Whatever comes before the line containing "Image resolution: width=842" stays out; transcribe that line and all that follow to the end of the records exactly, with no pictures.
━━━━━━
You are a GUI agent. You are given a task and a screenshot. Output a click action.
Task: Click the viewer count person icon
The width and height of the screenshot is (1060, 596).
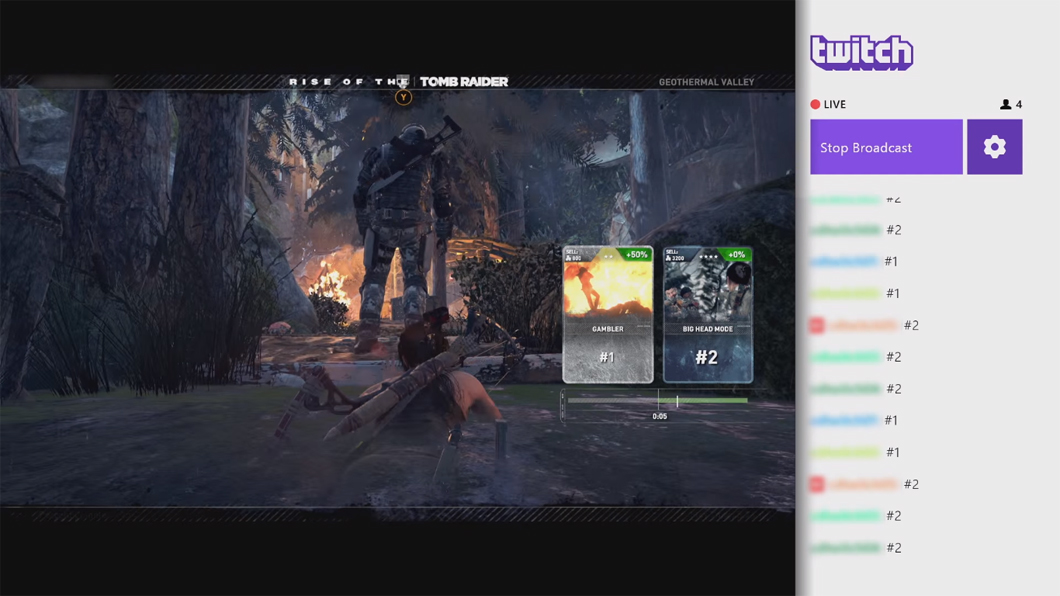(x=1005, y=104)
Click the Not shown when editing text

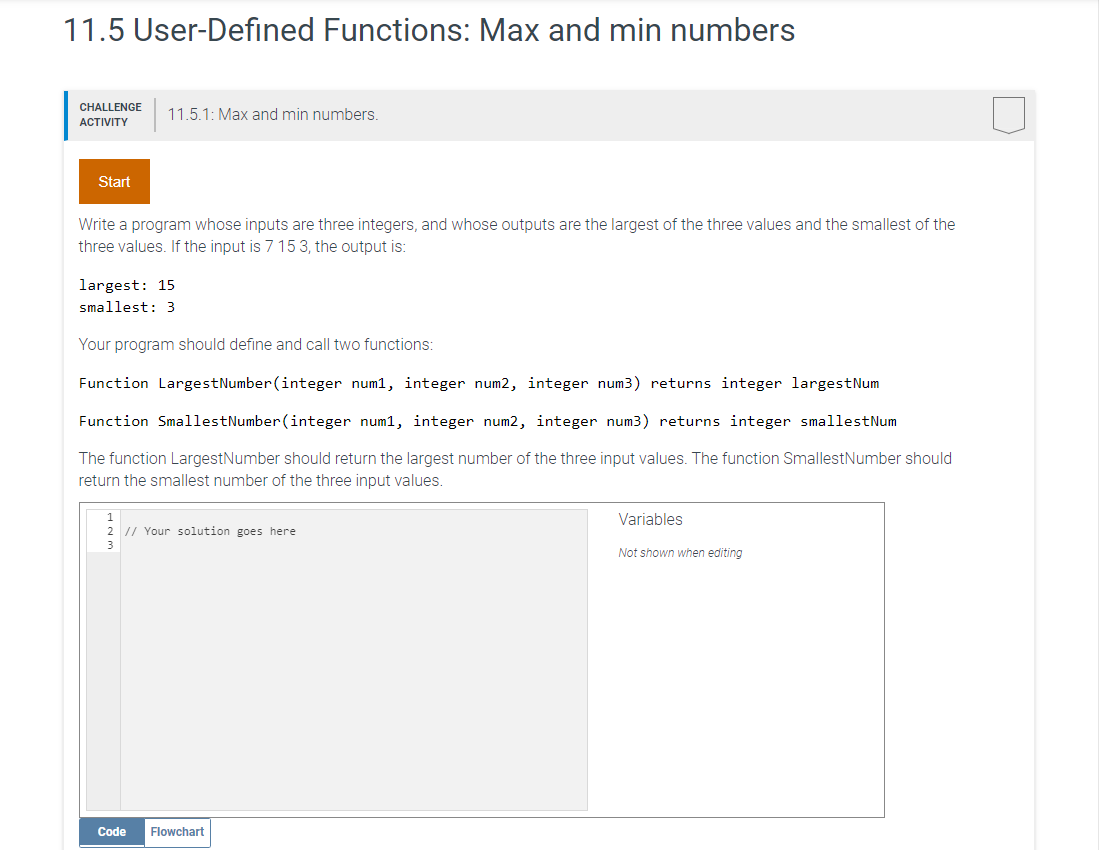(681, 552)
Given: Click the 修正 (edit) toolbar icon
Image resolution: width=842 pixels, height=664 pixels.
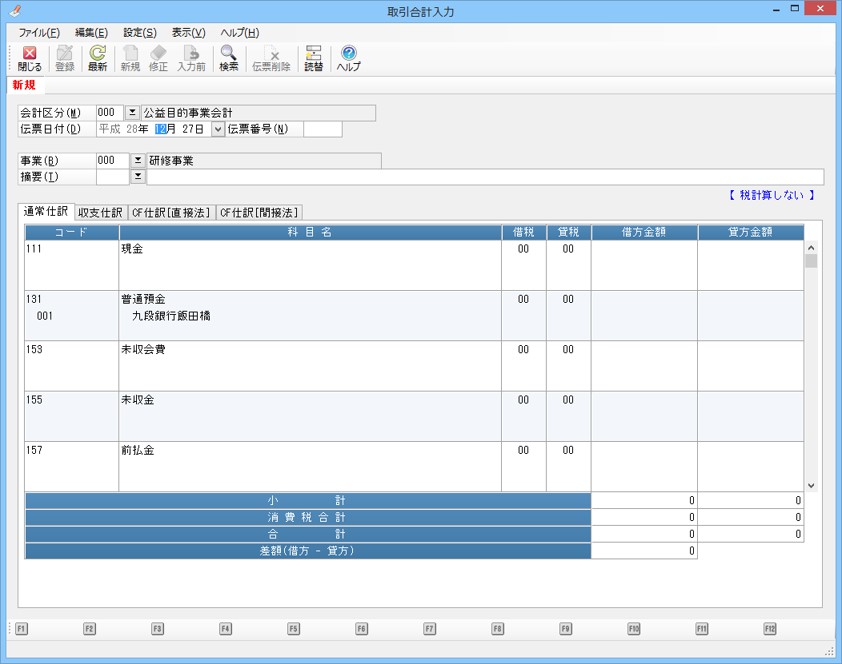Looking at the screenshot, I should [158, 58].
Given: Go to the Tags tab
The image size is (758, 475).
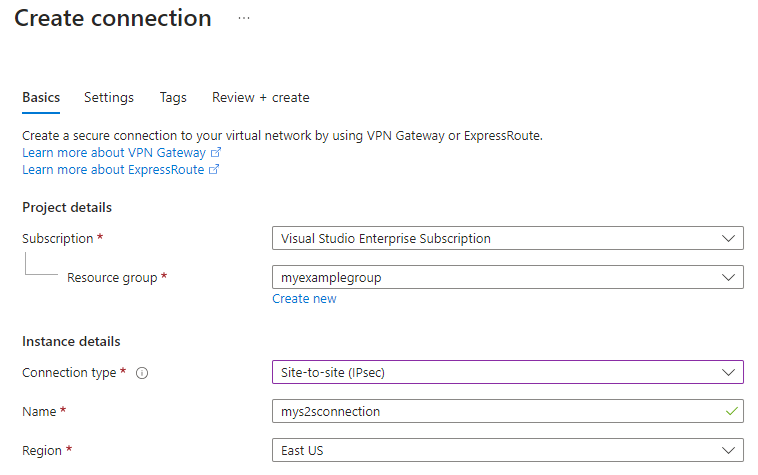Looking at the screenshot, I should point(173,98).
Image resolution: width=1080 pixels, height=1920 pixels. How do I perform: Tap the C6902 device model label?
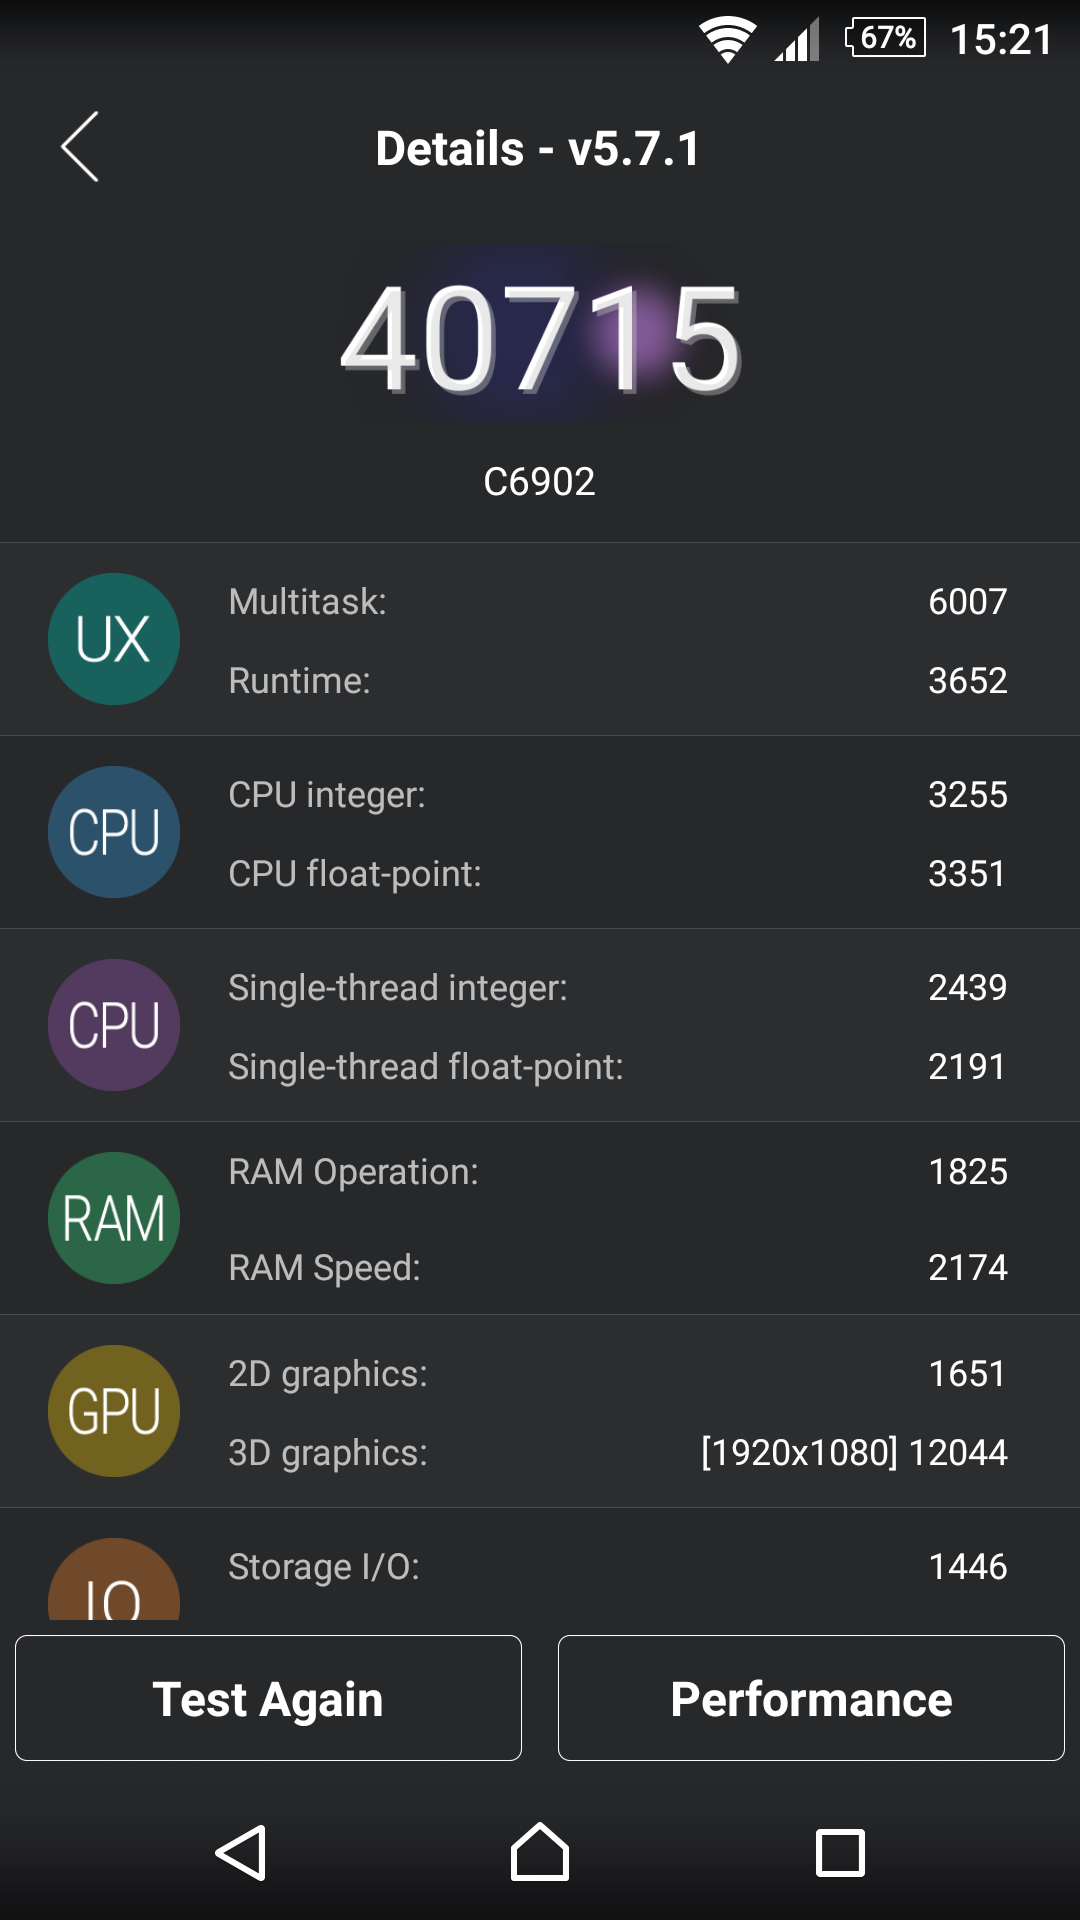point(539,482)
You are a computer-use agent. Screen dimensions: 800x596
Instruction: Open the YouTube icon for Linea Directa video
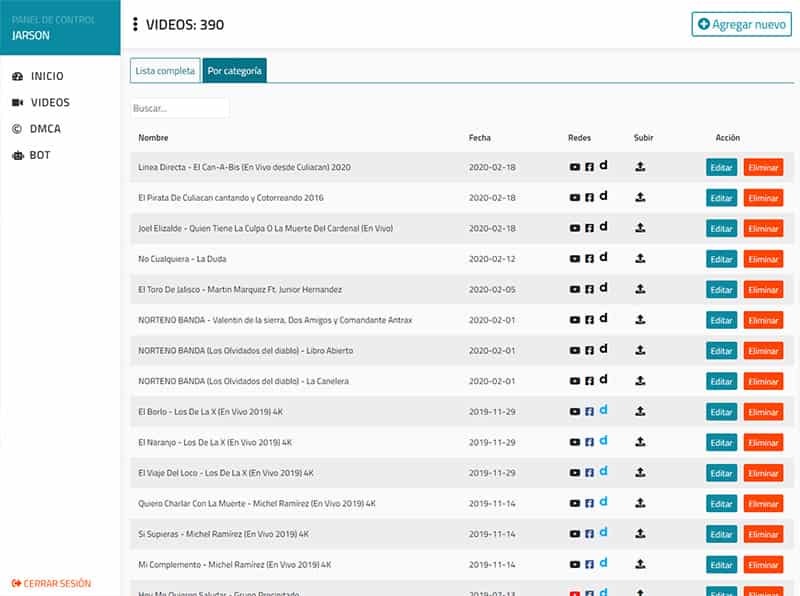click(x=574, y=167)
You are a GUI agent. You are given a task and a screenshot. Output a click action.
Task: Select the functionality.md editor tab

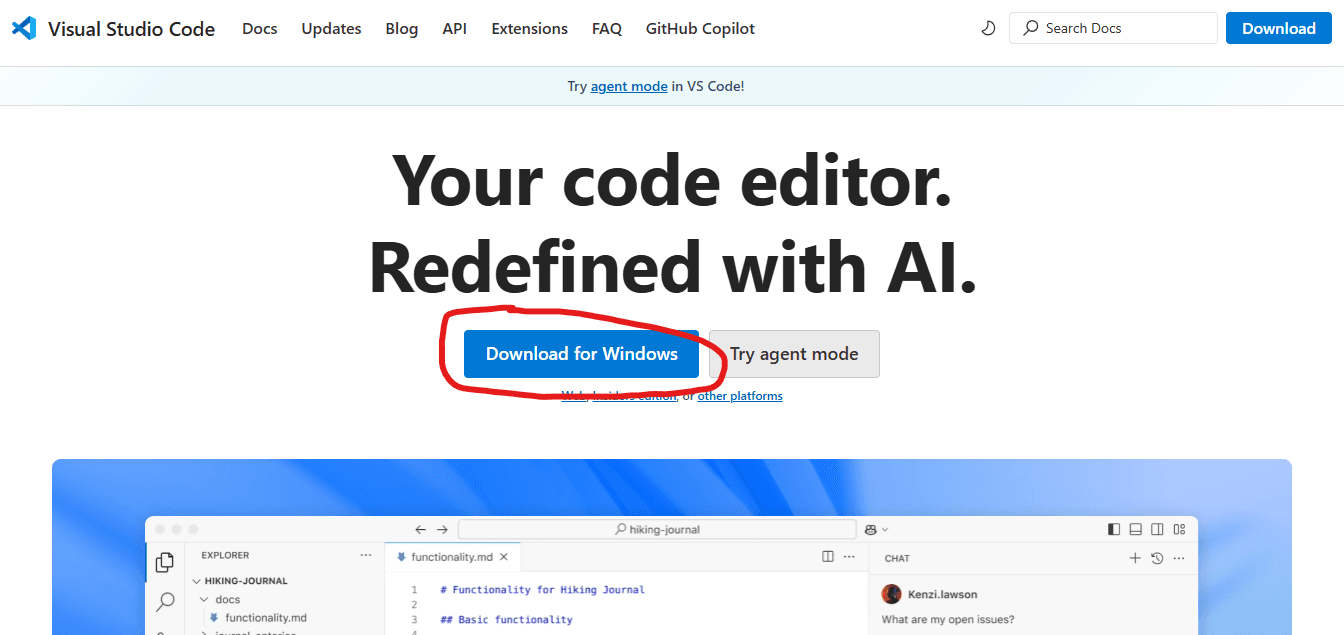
━━━━━━
## [SOLUTION FOR THIS EXERCISE]
Image resolution: width=842 pixels, height=664 pixels.
Looking at the screenshot, I should [158, 58].
Given: Go to the Tags tab
The image size is (758, 475).
Looking at the screenshot, I should point(173,98).
Image resolution: width=1080 pixels, height=1920 pixels. How do I perform: Tap the C6902 device model label?
point(539,482)
You are a computer-use agent. Screen dimensions: 800x596
Instruction: Open the YouTube icon for Linea Directa video
click(x=574, y=167)
You are a GUI agent. You are given a task and a screenshot. Output a click action.
Task: Select the functionality.md editor tab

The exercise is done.